Now, for each bad habit look at the trigger, habit, and reward and ask yourself:
- Can I change any of these triggers? Can I remove things from my workplace or home? Can I add new triggers like bowls of fruit in plan view
- If I can’t change the trigger, can I change the habit and get the same reward?
- Can I change the habit and get a similar or even better reward?
Step Three. Winning the Food War
By now you are probably pretty excited about step three. It’s time to put your new habits into action. Test changes for 1 – 3 habits over the next week.
The easiest way to stick to them is print off a weekly calendar, add the habits to it for each day, then put X’s next to each as you complete them each day.
At the end of the week do a quick assessment.
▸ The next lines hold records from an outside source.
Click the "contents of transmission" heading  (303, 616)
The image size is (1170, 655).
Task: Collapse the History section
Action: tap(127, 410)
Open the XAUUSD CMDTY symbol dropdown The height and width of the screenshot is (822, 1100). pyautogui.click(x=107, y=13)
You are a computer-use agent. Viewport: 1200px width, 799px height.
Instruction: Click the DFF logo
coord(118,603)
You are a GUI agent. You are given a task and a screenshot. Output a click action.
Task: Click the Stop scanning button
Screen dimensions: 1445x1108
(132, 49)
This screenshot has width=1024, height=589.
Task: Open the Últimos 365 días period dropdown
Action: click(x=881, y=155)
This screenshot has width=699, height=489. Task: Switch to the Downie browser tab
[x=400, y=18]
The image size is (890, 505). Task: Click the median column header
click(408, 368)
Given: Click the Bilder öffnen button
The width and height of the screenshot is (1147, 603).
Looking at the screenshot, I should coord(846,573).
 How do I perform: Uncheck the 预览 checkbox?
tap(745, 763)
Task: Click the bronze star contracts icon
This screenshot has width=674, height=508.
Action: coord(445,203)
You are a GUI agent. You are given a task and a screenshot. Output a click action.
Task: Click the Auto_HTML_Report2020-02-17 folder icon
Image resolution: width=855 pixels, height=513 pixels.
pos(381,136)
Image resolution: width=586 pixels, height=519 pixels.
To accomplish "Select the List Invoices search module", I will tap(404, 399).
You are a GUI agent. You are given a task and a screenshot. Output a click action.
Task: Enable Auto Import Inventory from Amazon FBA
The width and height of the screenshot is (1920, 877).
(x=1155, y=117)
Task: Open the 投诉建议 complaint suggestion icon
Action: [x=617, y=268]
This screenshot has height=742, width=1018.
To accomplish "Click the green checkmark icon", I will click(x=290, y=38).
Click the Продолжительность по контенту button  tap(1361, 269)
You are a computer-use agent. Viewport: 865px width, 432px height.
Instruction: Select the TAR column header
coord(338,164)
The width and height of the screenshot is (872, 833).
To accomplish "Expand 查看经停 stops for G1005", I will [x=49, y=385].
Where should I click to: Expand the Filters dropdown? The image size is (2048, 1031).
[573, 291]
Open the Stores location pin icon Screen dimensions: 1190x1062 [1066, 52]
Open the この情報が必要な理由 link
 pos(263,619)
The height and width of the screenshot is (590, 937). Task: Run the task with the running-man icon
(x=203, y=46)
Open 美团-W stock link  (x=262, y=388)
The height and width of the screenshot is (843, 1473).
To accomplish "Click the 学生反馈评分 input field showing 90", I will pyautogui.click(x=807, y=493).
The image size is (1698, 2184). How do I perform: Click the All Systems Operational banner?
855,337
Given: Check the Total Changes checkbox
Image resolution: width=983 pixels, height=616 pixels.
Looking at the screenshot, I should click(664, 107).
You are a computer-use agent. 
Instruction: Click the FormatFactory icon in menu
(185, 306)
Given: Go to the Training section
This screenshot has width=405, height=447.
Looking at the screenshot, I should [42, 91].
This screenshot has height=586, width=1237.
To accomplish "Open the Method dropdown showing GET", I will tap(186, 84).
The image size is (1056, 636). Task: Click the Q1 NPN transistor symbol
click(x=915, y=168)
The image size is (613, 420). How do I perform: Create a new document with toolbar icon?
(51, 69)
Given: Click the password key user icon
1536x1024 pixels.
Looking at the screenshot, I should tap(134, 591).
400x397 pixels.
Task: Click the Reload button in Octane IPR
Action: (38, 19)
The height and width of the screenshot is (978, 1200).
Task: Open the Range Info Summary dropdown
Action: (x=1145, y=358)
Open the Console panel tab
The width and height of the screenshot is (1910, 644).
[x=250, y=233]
Were they easy to stick to? Did it affect other habits?
If you couldn’t stick to all of them every day then choose the one habit that’s most important and redo it for the next week and only stick to that one. Limit the run to just 3 – 5 days.
How to Break a Food Addiction Habit in Action
You don’t need to break the whole habit. You only need to break one of it’s parts and replace it with something better. Let’s take a look again at the three parts of a food addiction habit using an example.
It’s late afternoon at work. You’ve already eaten lunch two hours ago. Salad with grilled chicken and super light on the dressing. You’re feeling good about yourself on your choices so far but we’re not out of the woods yet. You get in a little argument with your boss. A little issue that’s been a recurrent theme. You go back to work but within 30 minutes, after things have calmed down you find yourself thinking of food. Next thing you know you’ve eaten two mini bags of chips from the snack room.
What happened? Let’s break this down into its component parts.
The trigger was stress. The little argument wasn’t such a big deal since it’s happened before but it used up the last of your willpower.
You wanted stress relief since you still had a few hours of work left. You considered your options and the biggest bang for the buck was the chips, not the apple.
You got the reward. After eating the chips you felt great. That’s what mattered to your subconscious. You felt guilty afterwards but that small little pain was nothing compared to the pleasure the chips brought.
In short, the trigger, stress, was followed by the action, chips, which was followed by the reward, restored willpower.
So how do we break this cycle?
You don’t have control over the stress trigger. That comes from someone else.
You want the restored willpower and reduced stress so no need to change the reward.
You just need another action that will give you energy, turn off your brain for a bit, and give you a reset.
Try fruit. It’s just as fast as chips. Gives you a little food energy along with fiber to restore your willpower. Plus it’ll occupy your brain and get your mind off the worries.
There are lots of other things you can do – meditate, journal, go for a short walk around the block, etc. Make a list, choose the one that feels easiest, and break the cycle.